I had some issues with TESSDATA_PREFIX and since I only needed english, I moved eng.traineddata file from tessdata folder to /usr/local/bin/tesseract/ (where the tesseract is installed).
2. If you don’t have it proceed to Compiling and Installing – Apache HTTP Server.
3. Create a file in cgi-bin inside of your apache installation, name it ocr.cgi and populate with following code:
#!/bin/sh
TES=/usr/local/bin/tesseract
OCR=/home/econofy/ocr
FILE=$1
EXT=${FILE##*.}
echo Content-type: text/plain
echo ""
wget -O $OCR/wget.$EXT $1
if [ -x $TES ]
then
$TES $OCR/wget.$EXT $OCR/wget -l eng
cat $OCR/wget.txt
rm $OCR/wget.txt
else
echo Tesseract not found
fi
Now, you’re ready to test if it works. Just pass a url of some picture, whether it’s png, jpeg or tiff to your cgi script. Here’s a picture I used – 
Here’s how it looks like on my end (you might still find this on a Rackspace server generously provided by Cloudmine’s Ilya Braude):
Tesseract Open Source OCR Engine v3.02 with Leptonica
U S Government Federal law prohibits removal otthis label before consumer purchase.EHERCI GUIDE
Refrigerator-Freezer Modelts): HTJ17BBT, HTJ17CBT,
- Automatic Defrost HTH17CBT
- Top-Mounted Freezer Capacity:16.5 Cubic Feet
- Without Through-the-Door IceEstimated Yearly Operating Cost
! I I I I
$42 $52
Cost Range of Similar ModelsThe estimated yearly operating cost of this model was
not available at the time the range was published.324kWh
Estimated Yearly Electricity Use
Your cost will depend on your utility rates and use.

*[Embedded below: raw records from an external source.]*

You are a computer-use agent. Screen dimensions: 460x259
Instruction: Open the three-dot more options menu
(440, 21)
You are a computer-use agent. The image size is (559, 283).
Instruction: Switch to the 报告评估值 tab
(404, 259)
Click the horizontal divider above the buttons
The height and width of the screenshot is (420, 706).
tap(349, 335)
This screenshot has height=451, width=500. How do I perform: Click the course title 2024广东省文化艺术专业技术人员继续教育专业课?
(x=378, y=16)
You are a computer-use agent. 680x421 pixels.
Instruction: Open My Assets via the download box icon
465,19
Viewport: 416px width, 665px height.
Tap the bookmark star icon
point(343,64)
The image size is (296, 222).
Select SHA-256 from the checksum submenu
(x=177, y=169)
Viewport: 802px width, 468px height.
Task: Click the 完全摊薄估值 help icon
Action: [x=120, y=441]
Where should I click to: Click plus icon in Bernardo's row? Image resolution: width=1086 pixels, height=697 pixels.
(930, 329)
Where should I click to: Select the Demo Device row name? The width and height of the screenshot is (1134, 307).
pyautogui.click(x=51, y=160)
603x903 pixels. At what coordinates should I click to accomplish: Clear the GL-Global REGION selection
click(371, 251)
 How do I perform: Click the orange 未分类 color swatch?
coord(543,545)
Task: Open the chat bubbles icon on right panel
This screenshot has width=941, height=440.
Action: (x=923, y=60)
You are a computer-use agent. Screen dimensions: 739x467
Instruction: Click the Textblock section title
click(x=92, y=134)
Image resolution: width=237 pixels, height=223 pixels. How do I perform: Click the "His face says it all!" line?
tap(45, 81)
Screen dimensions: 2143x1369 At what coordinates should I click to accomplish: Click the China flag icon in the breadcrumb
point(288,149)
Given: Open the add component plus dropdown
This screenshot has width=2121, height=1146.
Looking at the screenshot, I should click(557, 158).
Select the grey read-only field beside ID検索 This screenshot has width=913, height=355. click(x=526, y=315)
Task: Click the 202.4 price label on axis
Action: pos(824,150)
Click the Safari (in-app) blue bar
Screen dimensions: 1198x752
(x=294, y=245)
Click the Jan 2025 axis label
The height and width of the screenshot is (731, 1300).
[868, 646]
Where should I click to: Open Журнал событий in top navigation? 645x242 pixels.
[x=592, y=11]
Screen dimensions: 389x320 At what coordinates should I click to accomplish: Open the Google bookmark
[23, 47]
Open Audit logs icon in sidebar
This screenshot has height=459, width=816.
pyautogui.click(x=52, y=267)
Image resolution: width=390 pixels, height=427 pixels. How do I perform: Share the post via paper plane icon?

I Cost range based only on models of similar capacity with automatic defrost,
top-mounted freezer, and without through-the-door iceI Estimated operating cost based on a 2007 national average electricity cost
of 10.65 cents per kWh.F f t . ‘t ft. I I” . -
I or morein orma ion visi www cgovappiances 197Da23aP003 ENERGYS-I-AR£1
Far from perfect, heh? I’m going to explore the configuration settings and let you know how it goes.